- **Data contained in a dataset**:
---------------

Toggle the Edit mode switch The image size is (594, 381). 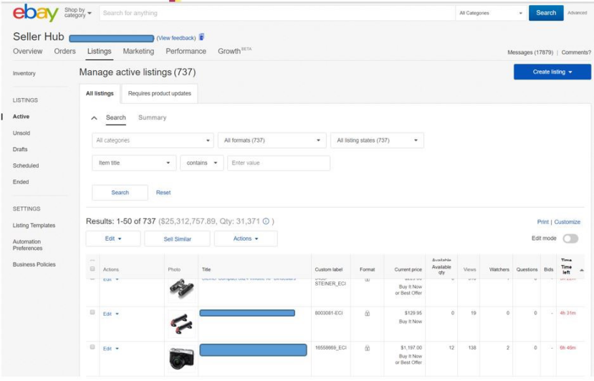point(570,238)
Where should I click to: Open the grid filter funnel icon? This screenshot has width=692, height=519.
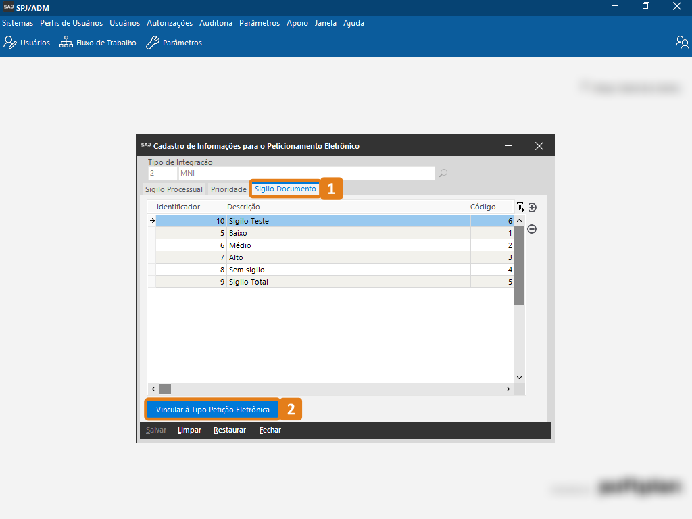point(520,207)
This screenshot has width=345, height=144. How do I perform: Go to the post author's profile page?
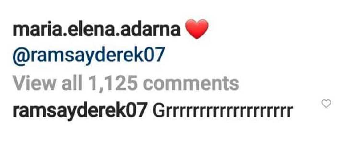click(97, 30)
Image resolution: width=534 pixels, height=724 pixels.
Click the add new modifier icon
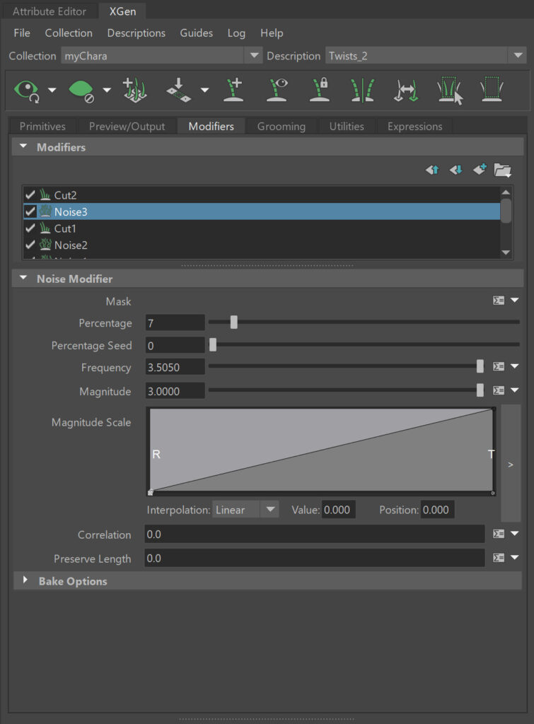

---------------

- **Written exercise**:
Reproduce the data from the line containing "This screenshot has width=345, height=144." through the end of the data, with both ends included. Omit the pictures from your answer.

- **Reply**:
This screenshot has width=345, height=144. How do I perform: Go to the post author's profile page?
click(97, 30)
Image resolution: width=534 pixels, height=724 pixels.
Click the add new modifier icon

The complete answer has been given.